== Records for the exercise ==
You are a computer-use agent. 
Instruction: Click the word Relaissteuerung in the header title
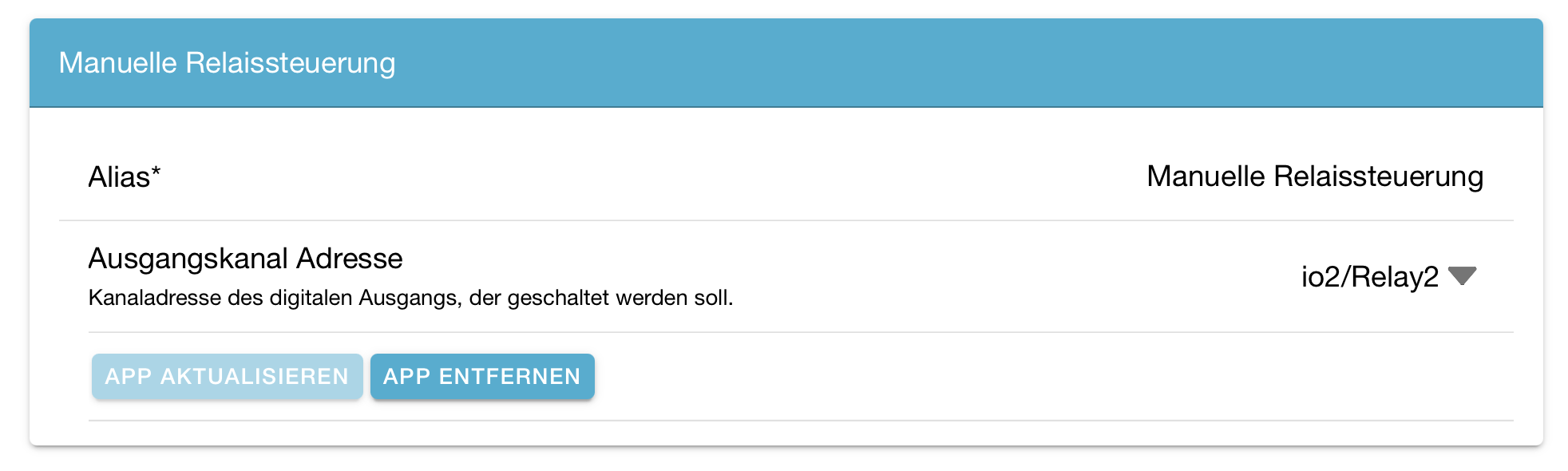click(x=290, y=63)
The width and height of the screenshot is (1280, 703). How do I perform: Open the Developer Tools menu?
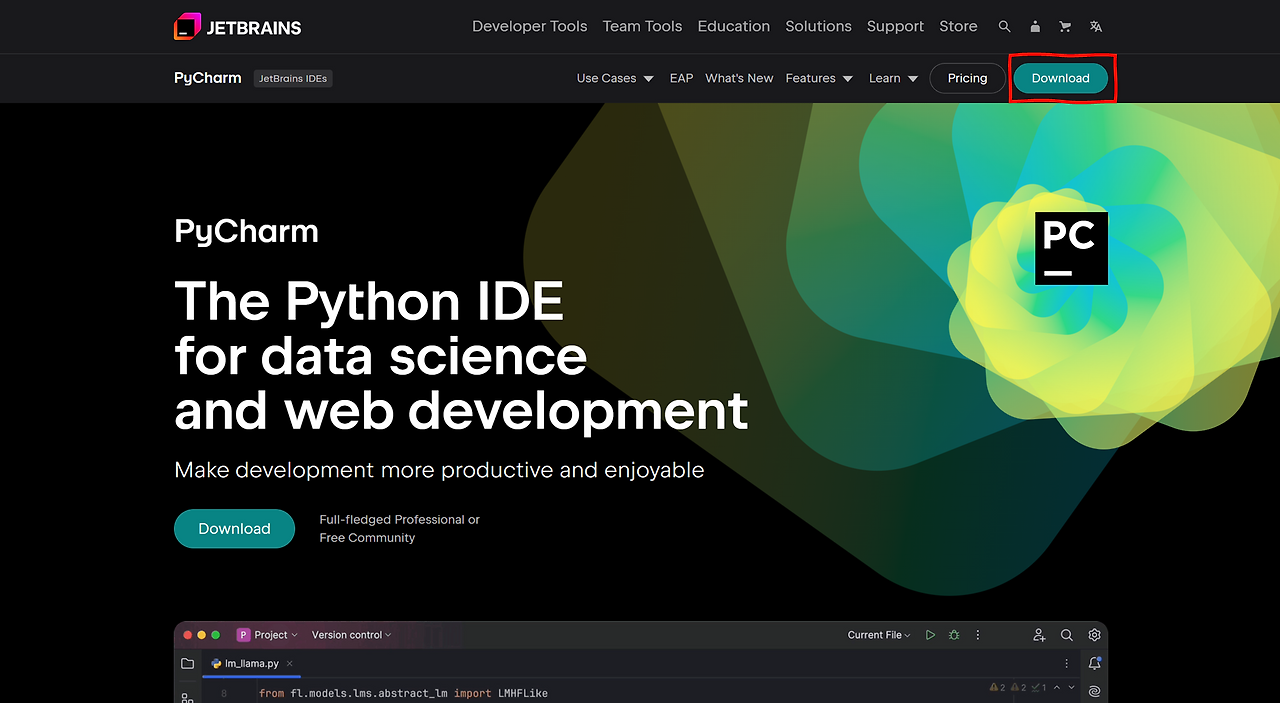[530, 26]
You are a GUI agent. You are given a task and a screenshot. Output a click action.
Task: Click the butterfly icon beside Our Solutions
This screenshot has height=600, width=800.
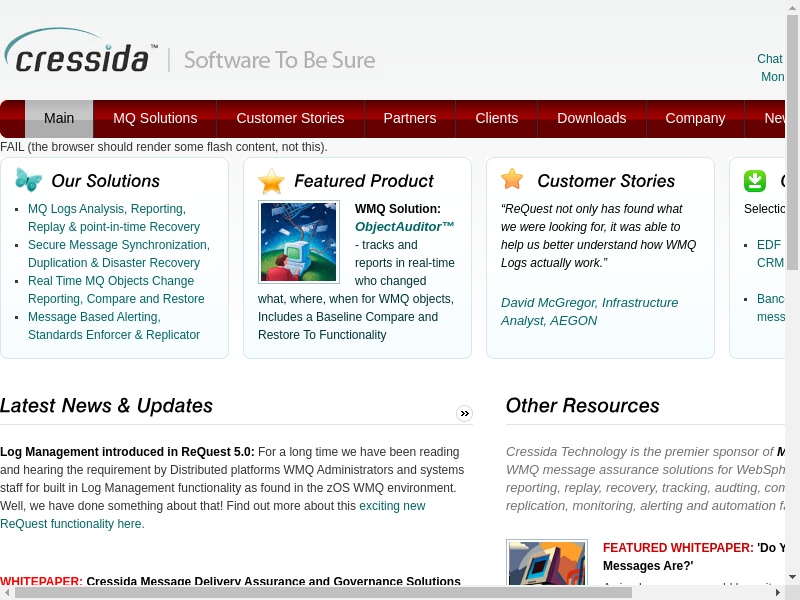pyautogui.click(x=29, y=180)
===
Retype the lines of all the rows above exactly, leaving out the pictures.

You are a computer-use agent. 
Instruction: Click the word Relaissteuerung in the header title
click(x=290, y=63)
The width and height of the screenshot is (1280, 703). How do I perform: Open the Developer Tools menu?
[530, 26]
You are a GUI agent. You are given a task and a screenshot. Output a click action.
Task: Click the butterfly icon beside Our Solutions
This screenshot has height=600, width=800.
pyautogui.click(x=29, y=180)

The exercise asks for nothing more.